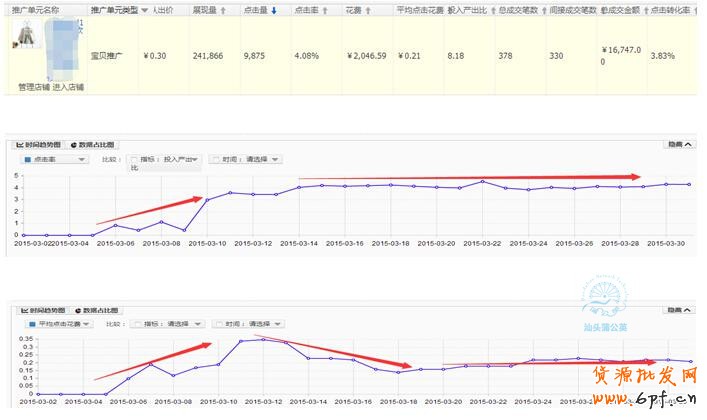Click 2015-03-22 peak point on 点击率 chart
Viewport: 707px width, 420px height.
click(x=483, y=181)
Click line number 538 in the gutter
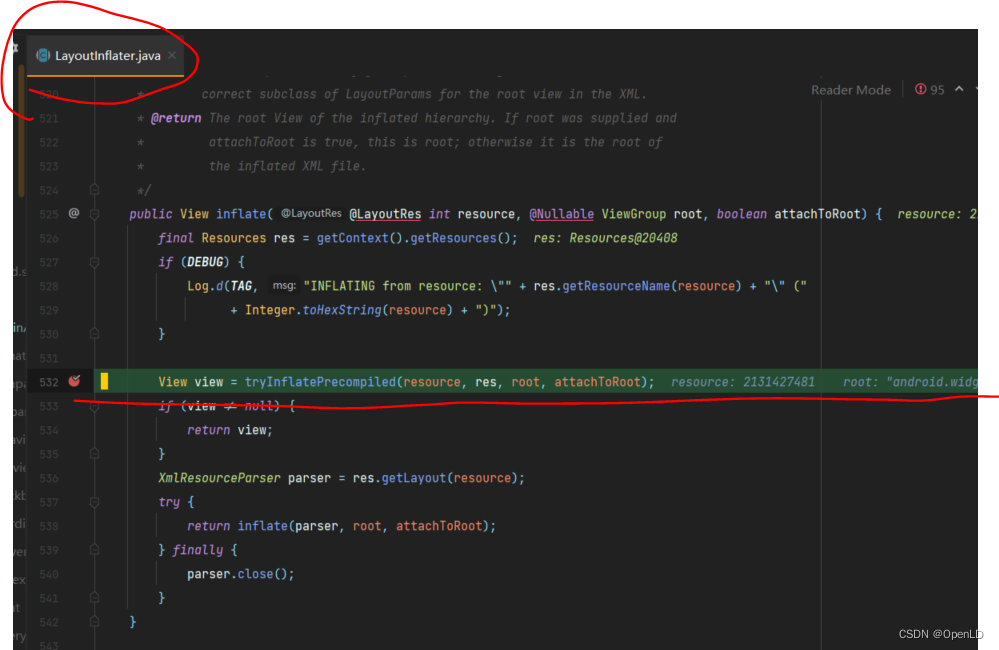Screen dimensions: 999x650 point(49,526)
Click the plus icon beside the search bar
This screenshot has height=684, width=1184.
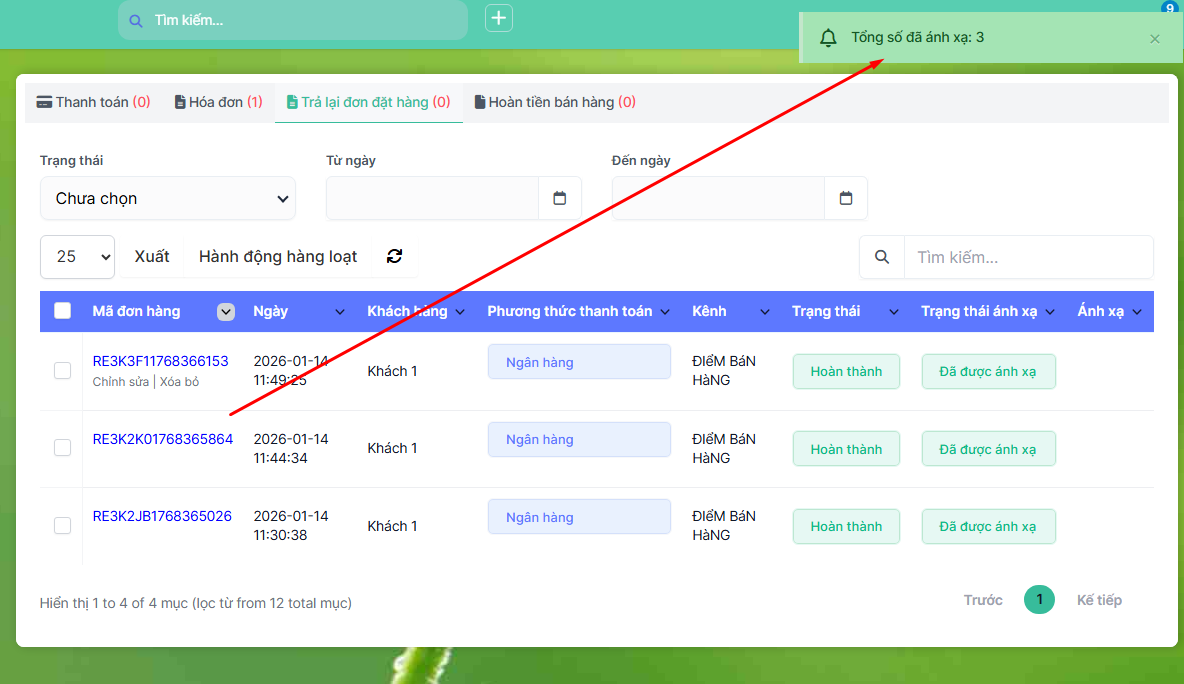[499, 18]
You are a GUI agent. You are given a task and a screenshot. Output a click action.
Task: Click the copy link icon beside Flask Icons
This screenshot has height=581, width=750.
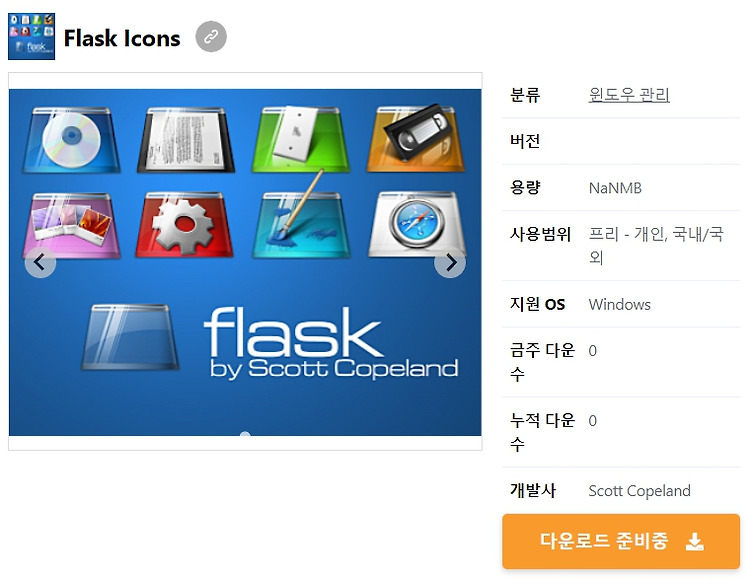coord(211,36)
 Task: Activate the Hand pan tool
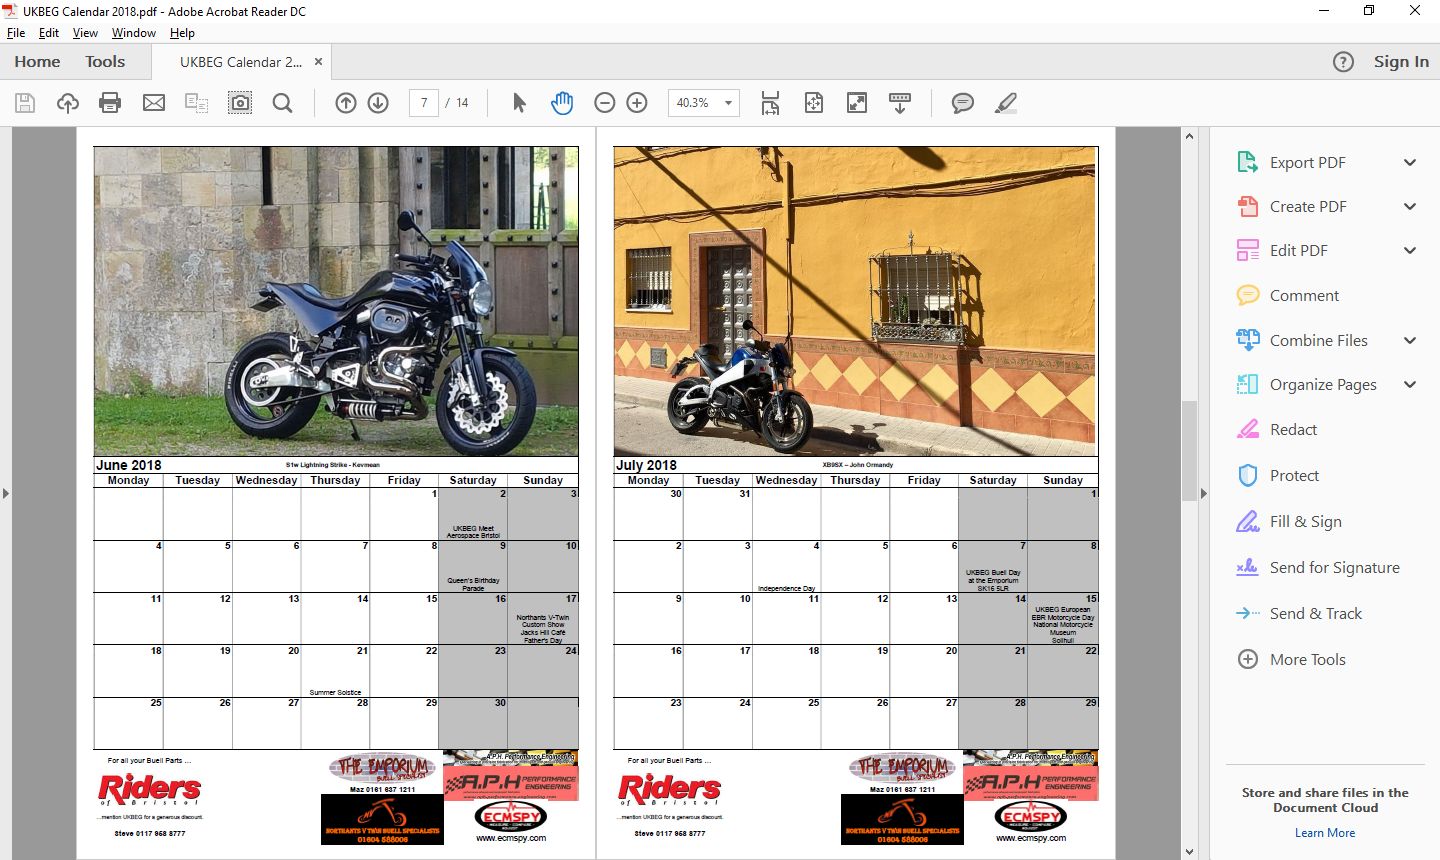coord(562,103)
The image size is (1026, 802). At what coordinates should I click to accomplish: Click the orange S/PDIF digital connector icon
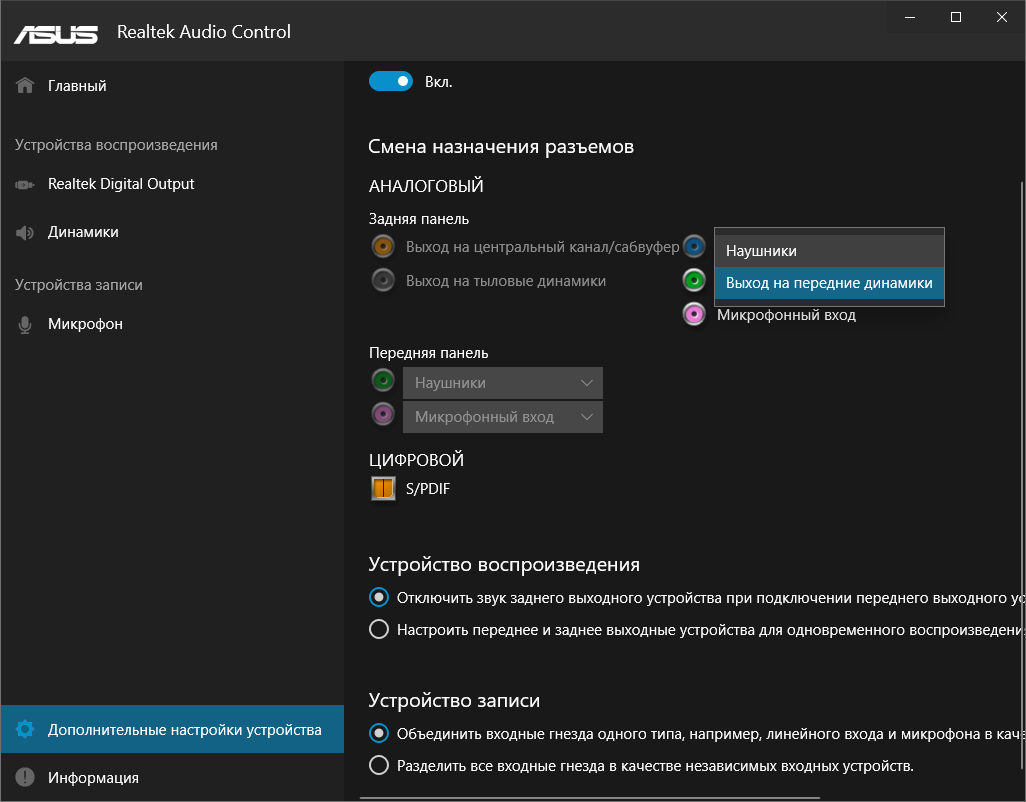(x=384, y=489)
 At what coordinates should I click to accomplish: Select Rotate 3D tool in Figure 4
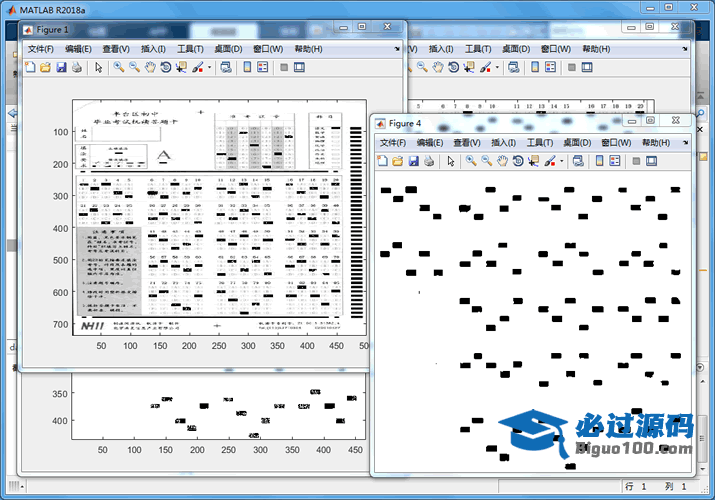[518, 161]
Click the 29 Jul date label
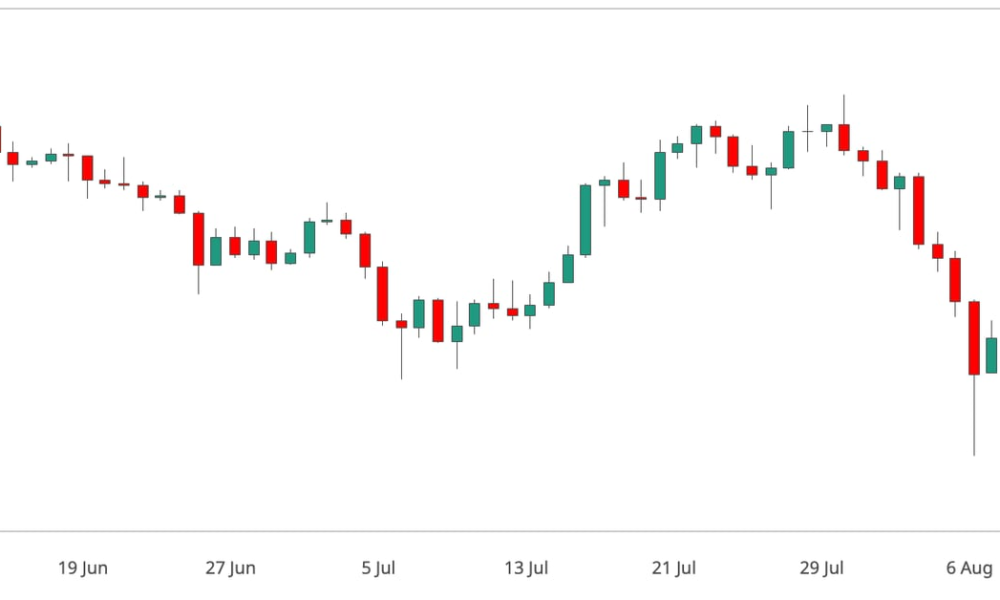The height and width of the screenshot is (600, 1000). (821, 567)
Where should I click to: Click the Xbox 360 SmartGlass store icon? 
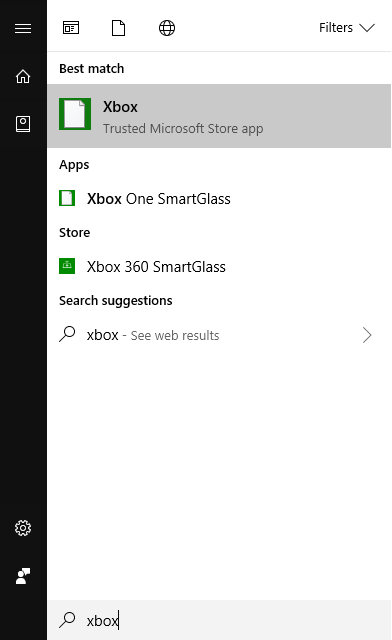pos(67,266)
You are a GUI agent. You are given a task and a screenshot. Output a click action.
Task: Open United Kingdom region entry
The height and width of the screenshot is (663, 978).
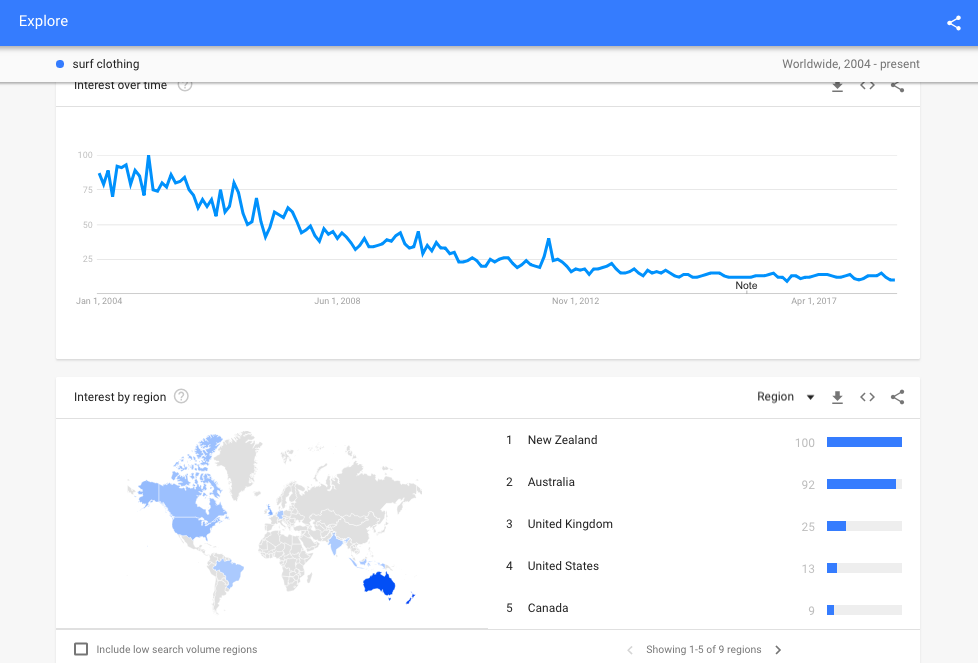point(570,524)
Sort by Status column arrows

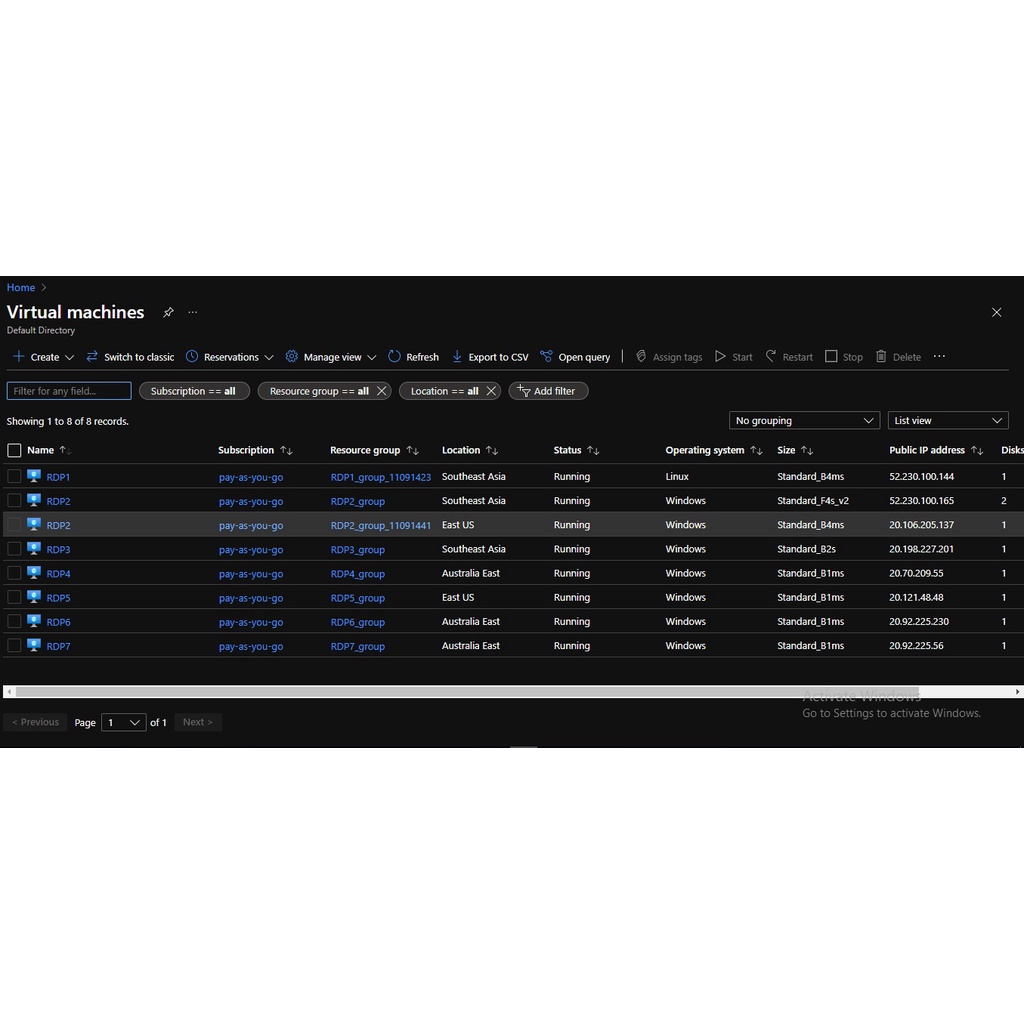593,451

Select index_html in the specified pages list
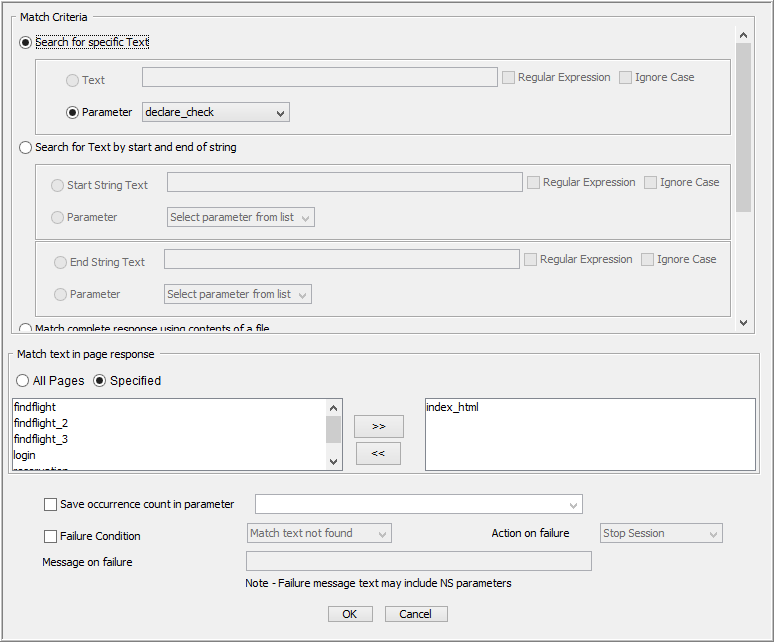point(452,407)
#####
Could you report all lines of the listing that hold "beside"?

ANSWER BOX:
Click the plus icon beside the search bar
Task: Click the copy link icon beside Flask Icons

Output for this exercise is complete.